FIG. 11 is a side perspective view of the bridge member of FIG. 10 in a deployed configuration.

FIGS. 12 and 13 are respective sectional views of the bridge member of FIGS. 10 and 11.

FIGS. 14 and 15 are sectional views of an example embodiment of a bridge member segment taken along the member axis.

While the invention will be described in connection with the preferred embodiments, it will be understood that it is not intended to limit the invention to that embodiment. On the contrary, it is intended to cover all alternatives, modifications, and equivalents, as may be included within the spirit and scope, of the invention as defined by the appended claims.

#####

§ **Task 1**
Return each line of the listing that contains the string "should", matching its capitalization exactly.
§ **Task 2**
Pick up the bridge member patent description right after its final sentence and continue writing it.
The text about the bridge member and the listing come from separate sources.

Entries on where items appear:
#####

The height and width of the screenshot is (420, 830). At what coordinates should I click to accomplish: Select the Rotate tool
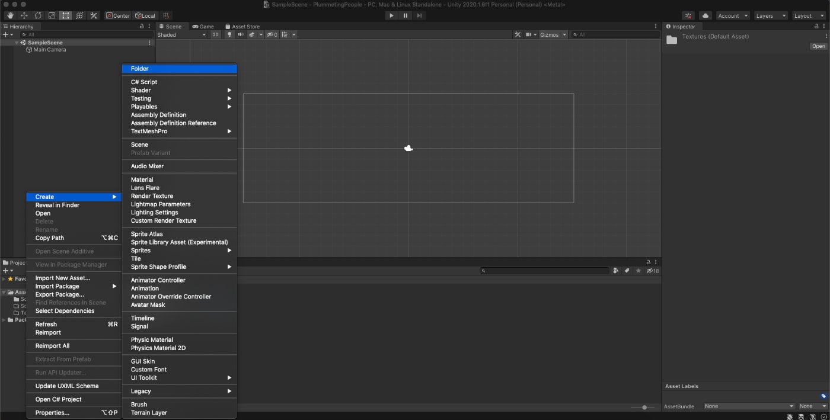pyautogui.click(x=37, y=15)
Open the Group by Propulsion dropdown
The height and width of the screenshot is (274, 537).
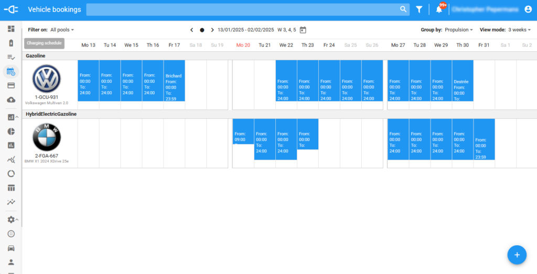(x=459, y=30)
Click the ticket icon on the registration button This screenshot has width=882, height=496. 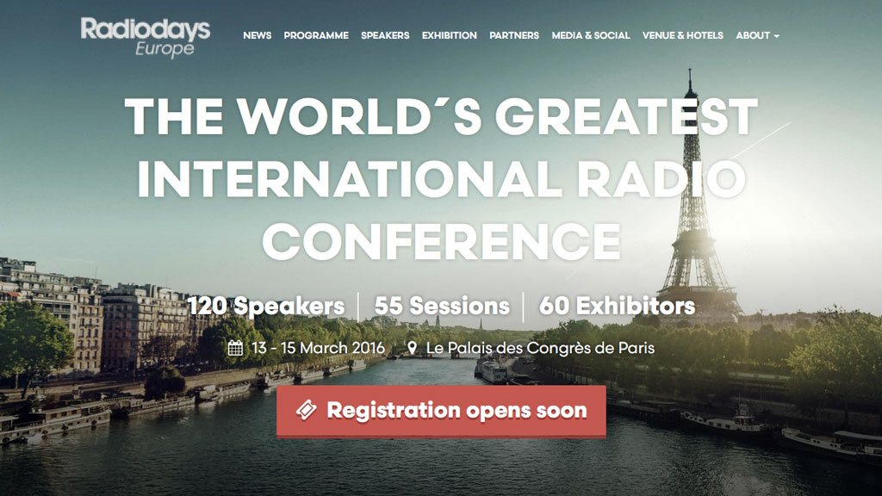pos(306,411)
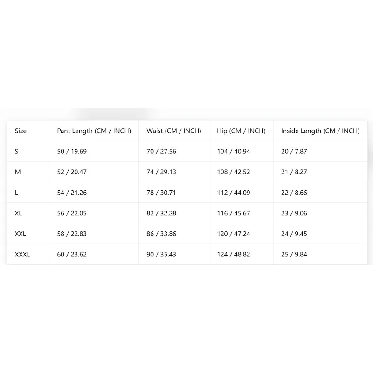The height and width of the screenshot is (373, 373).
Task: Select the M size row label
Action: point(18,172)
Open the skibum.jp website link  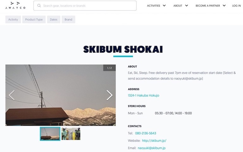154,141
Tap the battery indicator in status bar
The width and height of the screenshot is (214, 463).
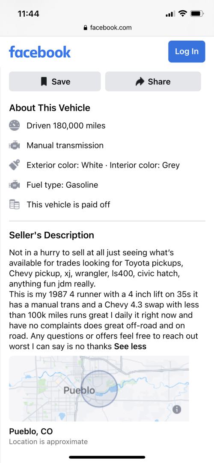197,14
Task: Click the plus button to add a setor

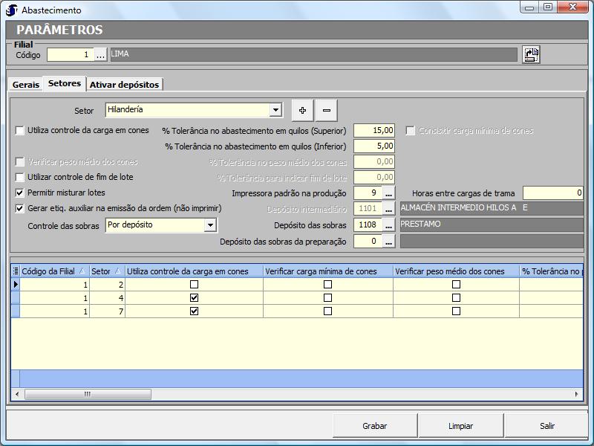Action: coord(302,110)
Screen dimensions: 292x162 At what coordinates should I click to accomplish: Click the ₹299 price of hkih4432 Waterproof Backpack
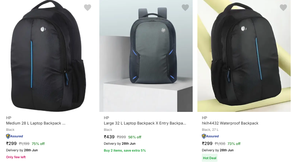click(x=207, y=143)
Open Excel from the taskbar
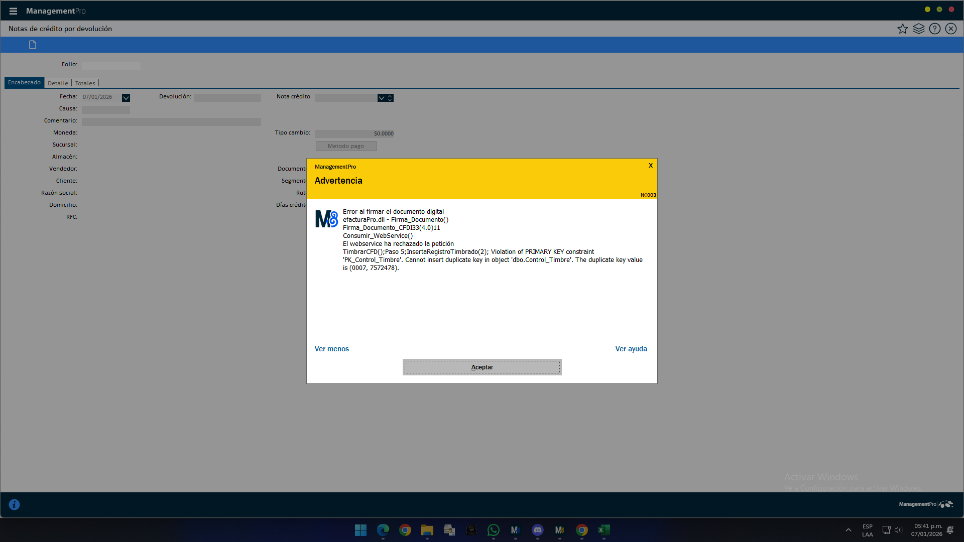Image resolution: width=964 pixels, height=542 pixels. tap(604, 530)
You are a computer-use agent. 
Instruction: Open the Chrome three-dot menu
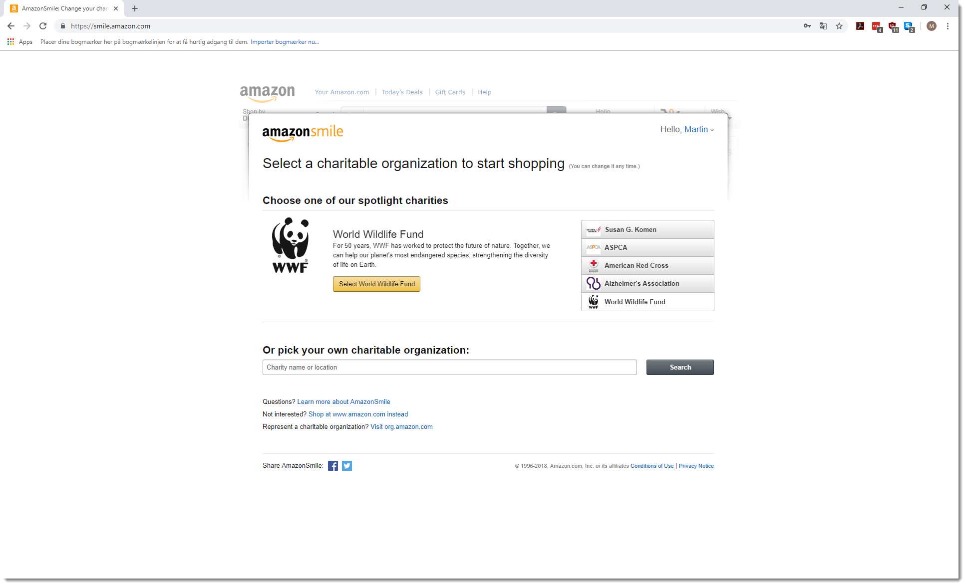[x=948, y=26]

#####

§ **Response 1**
The height and width of the screenshot is (420, 830). At what coordinates should I click to accomplish: Select the Rotate tool
Screen dimensions: 292x162 At what coordinates should I click to accomplish: Click the ₹299 price of hkih4432 Waterproof Backpack

§ **Response 2**
DETAILED DESCRIPTION OF INVENTION

The subject(s) of the present disclosure will now be described more fully hereinafter with reference to the accompanying drawings in which embodiments are shown. The subject(s) of the present disclosure may, however, be embodied in many different forms and should not be construed as limited to the illustrated embodiments set forth herein; rather, these embodiments are provided so that this disclosure will be thorough and complete, and will fully convey the scope of the invention to those skilled in the art. Like numbers refer to like elements throughout. For the convenience in referring to the accompanying figures, directional terms are used for reference and illustration only. For example, the directional terms such as “upper”, “lower”, “above”, “below”, and the like are being used to illustrate a relational location.
It is to be understood that the subject(s) of the present disclosure described herein are not limited to the exact details of construction, operation, exact materials, or embodiments shown and described, as modifications and equivalents will be apparent to one skilled in the art. In the drawings and specification, there have been disclosed illustrative embodiments and, although specific terms are employed, they are used in a generic and descriptive sense only and not for the purpose of limitation.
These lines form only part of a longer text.